CMS Issues New Guidance Addressing Spread Pricing in Medicaid. CMS issued guidance for Medicaid and Children’s Health Insurance Program (CHIP) managed care plans regarding the calculation of a plan’s medical loss ratio (MLR). CMS regulations require Medicaid and CHIP managed care plans to report an MLR and use an MLR target of 85 percent in developing rates. Regulations also require plans to exclude prescription drug rebates from the amount of actual claims costs used to calculate MLR. It has been unclear whether pharmacy benefit spread pricing (the difference between what a health plan pays a pharmacy benefit manager (PBM) and the amount that the PBM reimburses the pharmacy) should be factored into MLRs. The new guidance states that, for MLR regulation, “prescription drug rebates” means any price concession or discount received by the managed care plan or by its PBM, regardless of who pays the rebate or discount.
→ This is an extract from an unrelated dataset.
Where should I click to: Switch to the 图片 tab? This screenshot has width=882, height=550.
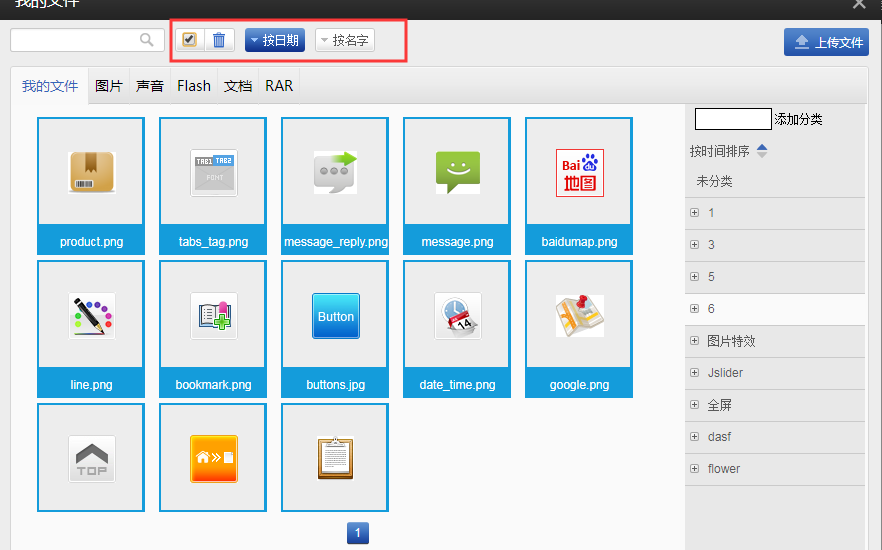[x=109, y=86]
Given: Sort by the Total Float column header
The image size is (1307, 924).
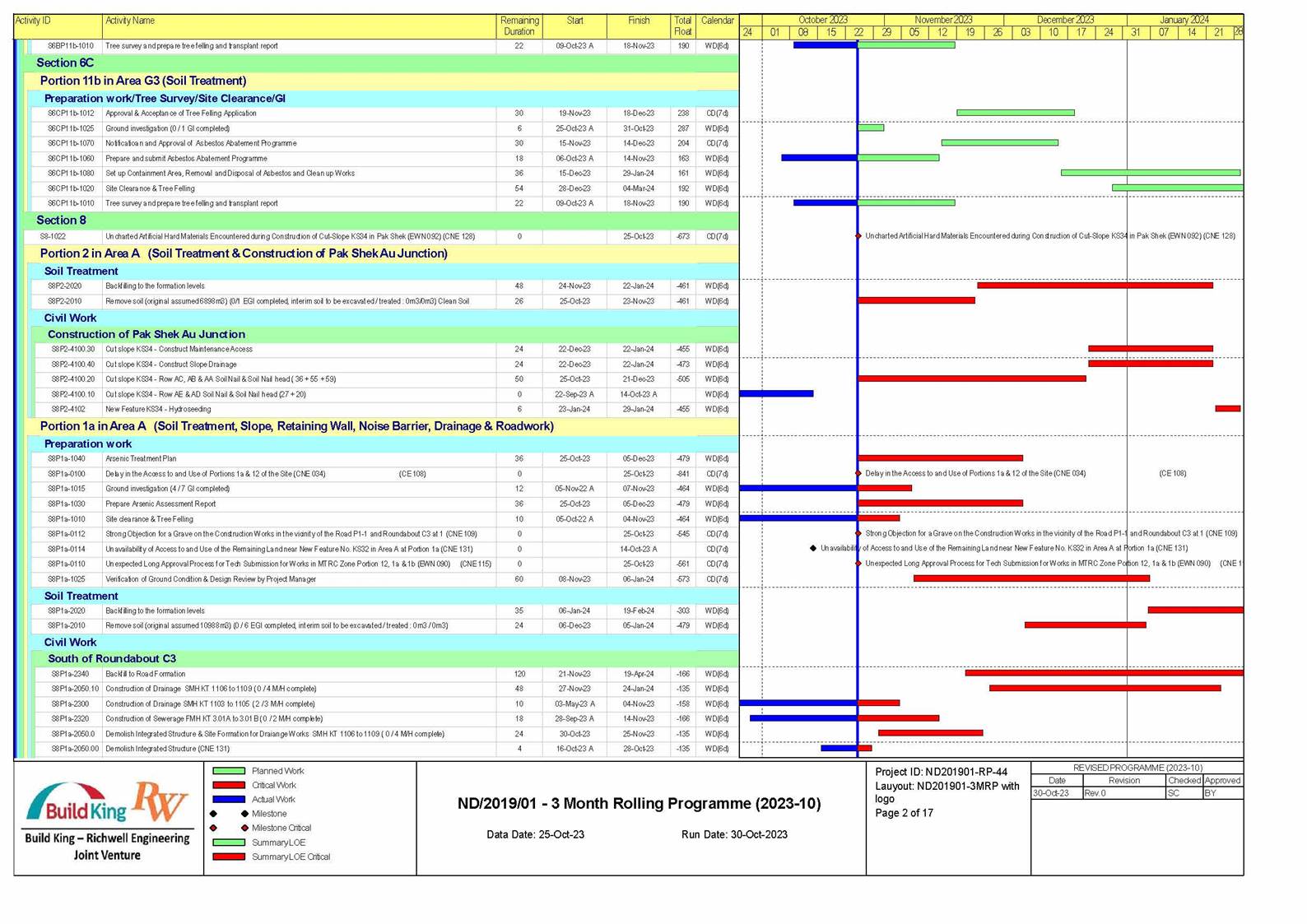Looking at the screenshot, I should click(x=682, y=26).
The underpinning policy is that spread pricing should not artificially inflate a Medicaid or CHIP managed care plan’s MLR.
States
States Petition DOL over AHP Guidance. Attorneys general (AGs) from twelve states (all Democrats) sent a letter to the Secretary of the Department of Labor (DOL) over its recent guidance stating that association health plans (AHPs) can operate as usual despite a recent court ruling overturning key pieces of the Trump administration’s AHP expansion. The AGs claim that the DOL should clearly state that AHPs created under the now vacated Trump administration rule must meet ACA requirements. They argue that the DOL guidance did not fully inform consumers that certain ACA requirements now apply to individuals and small groups enrolled in AHPs formed under the Administration’s new rule, including coverage of essential health benefits and premium rating requirements. If an AHP violates the ACA requirements, consumers in some states could be denied coverage for life-saving services. The same day that the AGs submitted the letter, the DOL released additional guidance stating that AHPs created under the now-defunct rule can keep current customers but can’t sign up new ones. The new guidance makes no mention of the ACA’s requirements. AHPs created before the Trump administration’s rule are not affected by the recent court ruling.
Next Week’s Diagnosis: Surprise billing takes center stage next week with the House Ways and Means Committee hearing on Tuesday. But drug pricing isn’t out of the spotlight yet. The House E&C Committee is also planning a hearing on another package of bipartisan drug pricing bills.